Most Popular Recreational Activity in N.A ?

Bird Watching(the feathered kind)


----------



## carverman (Nov 8, 2010)

the-royal-mail said:


> As for PA above, I think you meant to BAN caver for not couponing -- you're both summoned to the 'ban the user' thread. ie. *caver is banned for not couponing more*. There's no such thing as losing frugality points, only banning.


So simple (couponing) that even a caveman can do it! 
Lookee here..I didn't actually say I was against couponing..there are
times like P.A. mentioned that you can get a few bucks off your
restaurant meal..or a power tool (I like power tools..I guess I'm sort of a
Tim Taylor...how does he do that sound..arrrgh?) type of guy..a bit
macho and other things (check my sig), so yes..there are times I actually
use a store coupon..but I'm not going to waste my time, clipping stuff
out of newspapers and magazines to save 50c off here and there.

Bu of course, even old Carve has his priorities...if LCBO offered coupons on
the cheap rot gut wine..I'd be tempted to use as many as I could afford.
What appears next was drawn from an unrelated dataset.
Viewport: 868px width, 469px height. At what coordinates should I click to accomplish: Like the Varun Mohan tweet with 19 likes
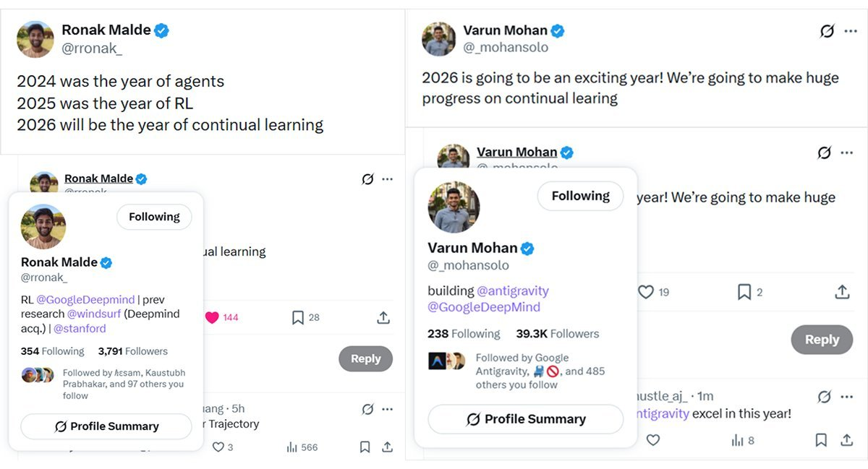pyautogui.click(x=646, y=292)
I guess I'm a hypocrite then?


----------



## carverman (Nov 8, 2010)

I'm Howard said:


> working for the same company for thirty five years, No Mortgage, then She took the gold mine , He got the shaft.


Yup, got the t-shirt on that one. Mine waited until the month, I cashed in
my company savings plan and paid off my (our?) mortgage. Went out west
to AB to visit my younger bro and do some motorcycling/fishing in the Rockies,
came back and she wasn't at home anymore..2 weeks later the paper server
came to my work to serve me with the papers.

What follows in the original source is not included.